I'm sorry I mocked the Pope

After reading this article, Do Not Mock The Pope. I have realized that I was wrong and that the Pope really is the moral pillar of this world...


Geez... I'm really having a hard time understanding how these religious leaders actually keep people listening to them when they spew out such rubbish. But I guess when you're followers think their starved children will be resurrected, they'll be easily manipulated to believe everything you say regardless of the multitude of evidence that shows the opposite. I know it's an extreme example, and those people are most likely in need of medicine, but what about the people who think it's a miricle if a Cheeto looks like a cross or if some folds on a couch look like the face of Jesus (the white anglo Jesus of course, lets forget the fact that he would have been of arabic/middle eastern decent.) If those are what you've got for modern miricles, I have some mystery tonic that cures baldness and increases breast and penis size that I can sell you cheap, only $19.99;)
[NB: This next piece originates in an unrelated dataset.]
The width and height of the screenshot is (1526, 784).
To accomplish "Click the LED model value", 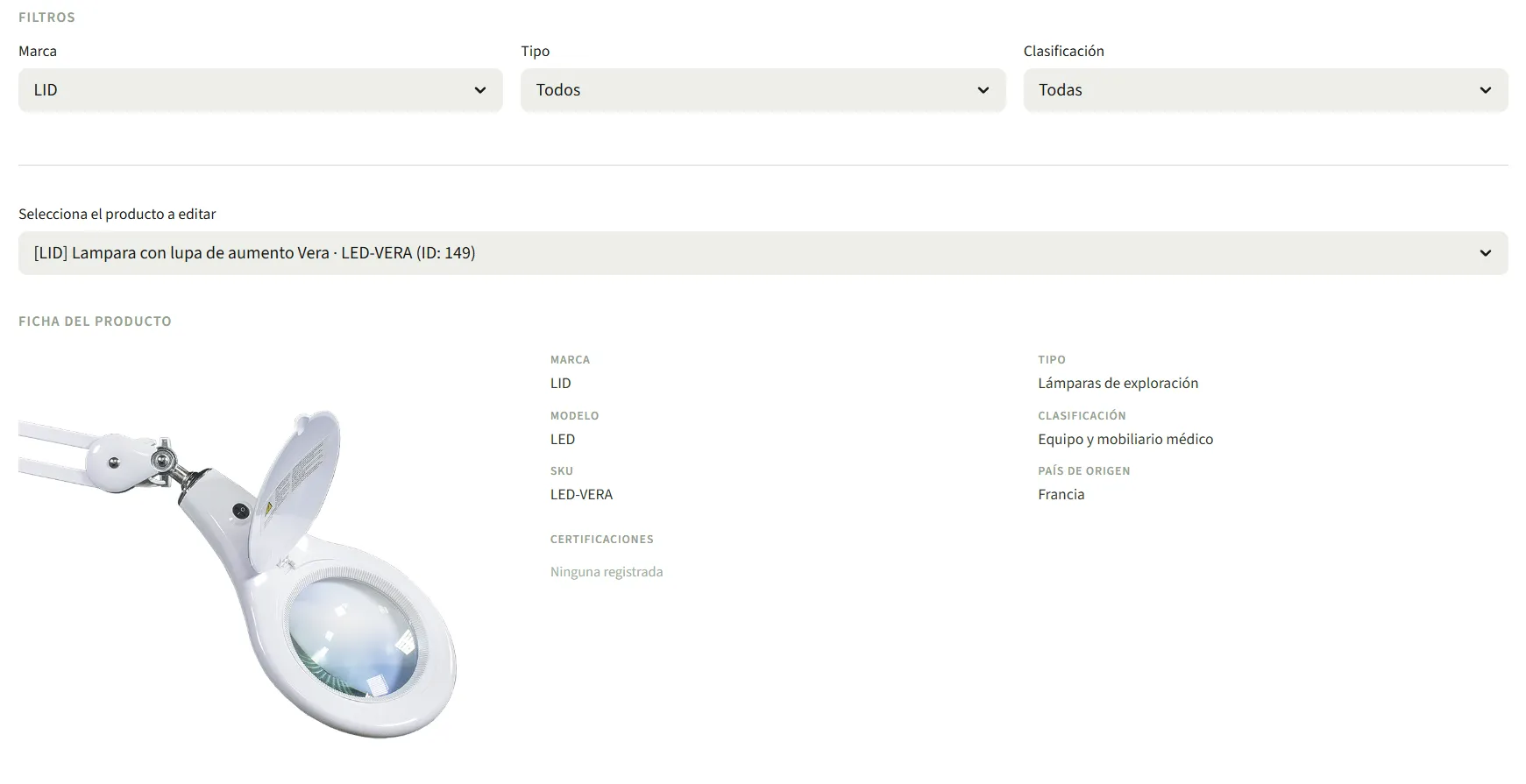I will [563, 440].
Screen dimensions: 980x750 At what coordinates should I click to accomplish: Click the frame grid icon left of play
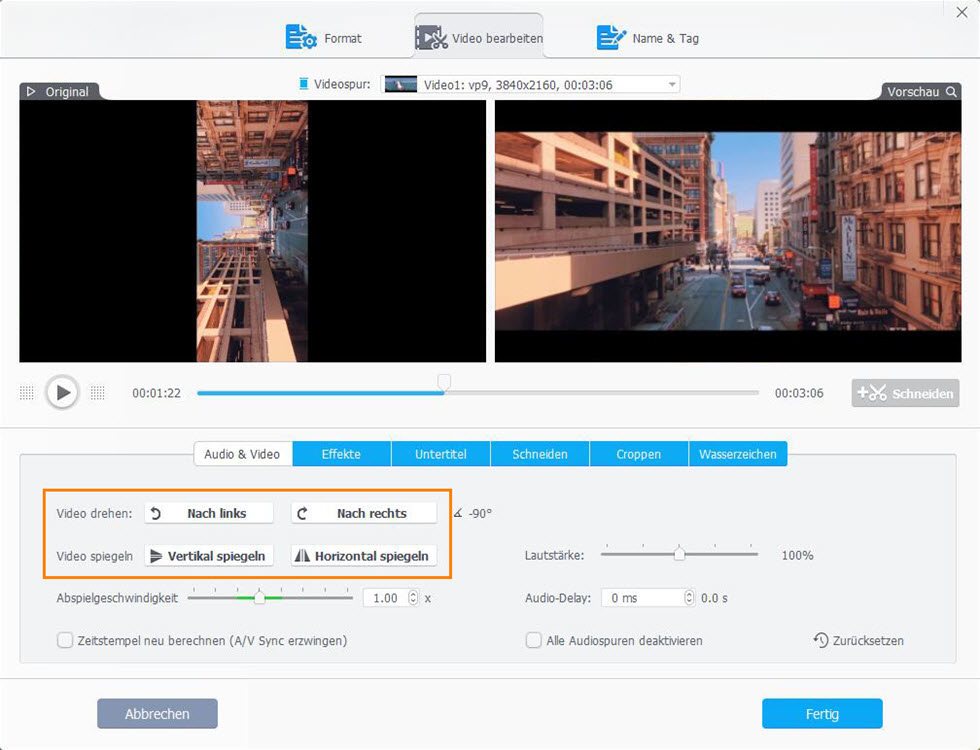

So once again screw you Popie, and all your little underlings too. Thanks to Stupid Evil Bastard.

Oh, here's a dinosaur picture for those who don't care to listen to my rants:) A Tarbosaurus attacks a giant hadrosaur in prehistoric China.




Nestor said...

Nothing wrong with ranting...keeps you from keeping it in.

MileHighGayGuy said...

Seriously? For only $19.99 I can have a huge penis?!?

Brett said...

Hi Nestor,

This one was done more for fun. My last Pope rant was rage. And you're right, it's not good to keep these things in:)


Well, it's $19.99 a bottle, but you have to keep using it to maintain your new huge penis, but it does take 6 weeks before you will see results;)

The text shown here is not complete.